Drive

I drive out to the accountant’s office to pick up my completed tax forms. (I filed for an extension and the deadline is next week.) I find myself driving the wrong way, and have to rethink my route – backtrack from Harvard, up Eleventh from Broadway, and then down Aloha to 23rd. A police car with flashing lights blocks the outside lane on 23rd. An officer stands in the street, and a handful of people are up on the sidewalk next to a car. There’s nothing obvious wrong with the car except that it’s on the sidewalk and pointed toward traffic. Another police car slows down as it passes, the driver glances at the scene and moves on.

Now I’m down on 23rd and across the bridge. Make sure I’m in a right-turning lane, pass Husky Stadium, and switch lanes again.

I’m stopped at a red light. The car rocks left, right, and then level every time an SUV swoops past in the open right-forking lane beside mine. The Writer’s Almanac comes on the radio, Garrison Keiller’s delivery is smarmy and irritating, but I leave it on. I heard the show last week when I was driving back on this road after dropping my paperwork off at the accountant’s. On that segment, Garrison Keiller apparently had too much material. He had to rush through that reading, barely stopping long enough to breathe. It was odd.
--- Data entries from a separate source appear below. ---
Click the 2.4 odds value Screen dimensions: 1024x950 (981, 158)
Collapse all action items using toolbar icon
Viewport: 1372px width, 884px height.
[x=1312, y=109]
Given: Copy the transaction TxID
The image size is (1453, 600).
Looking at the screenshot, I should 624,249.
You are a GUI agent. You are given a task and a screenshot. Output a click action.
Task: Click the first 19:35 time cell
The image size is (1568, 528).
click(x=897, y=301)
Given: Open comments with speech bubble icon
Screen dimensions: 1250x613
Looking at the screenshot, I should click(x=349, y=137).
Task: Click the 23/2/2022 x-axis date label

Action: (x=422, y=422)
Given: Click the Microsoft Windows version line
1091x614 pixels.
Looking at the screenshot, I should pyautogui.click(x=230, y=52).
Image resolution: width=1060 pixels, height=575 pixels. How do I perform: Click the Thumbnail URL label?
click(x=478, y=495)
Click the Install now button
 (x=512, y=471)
I park the car and go inside. The accountant’s office moved last year. It’s across from a cemetery now, on a street that I used to ride down a few times a week with my ex-girlfriend whenever we drove from my house to her’s. The receptionist gives me an envelope, and I grab a pen and glance through the papers in the lobby. I return the pen without having signed anything. I’ll need to look through the forms again later. My accountant is presumably in her office down the hall, but I leave without having talking to her face-to-face at all this year.

I head back home, drive through University Village. The radio is on again, and Garrison Keiller is gone. They’re playing readings from Metro’s Poetry on Buses. One nervous reader affects an angry poet’s voice before calming down for a disarming punchline.

I pass Husky Stadium, cross the bridge, and drive up 23rd through Madison Park. A funeral procession is coming from the other direction and a police officer on a motorcycle motions approaching traffic to stop. Several cars pull over into the right lane and I follow suit. Cars in the procession are decorated with American flags and have their four-way blinkers flashing. Another officer comes along shortly and gives vague hand signals that contradict the first officer’s and southbound traffic begins moving again. I pass the tail end of the procession right where the car is parked up on the sidewalk. The same people are there – the same police car, and now a tow truck, backing up.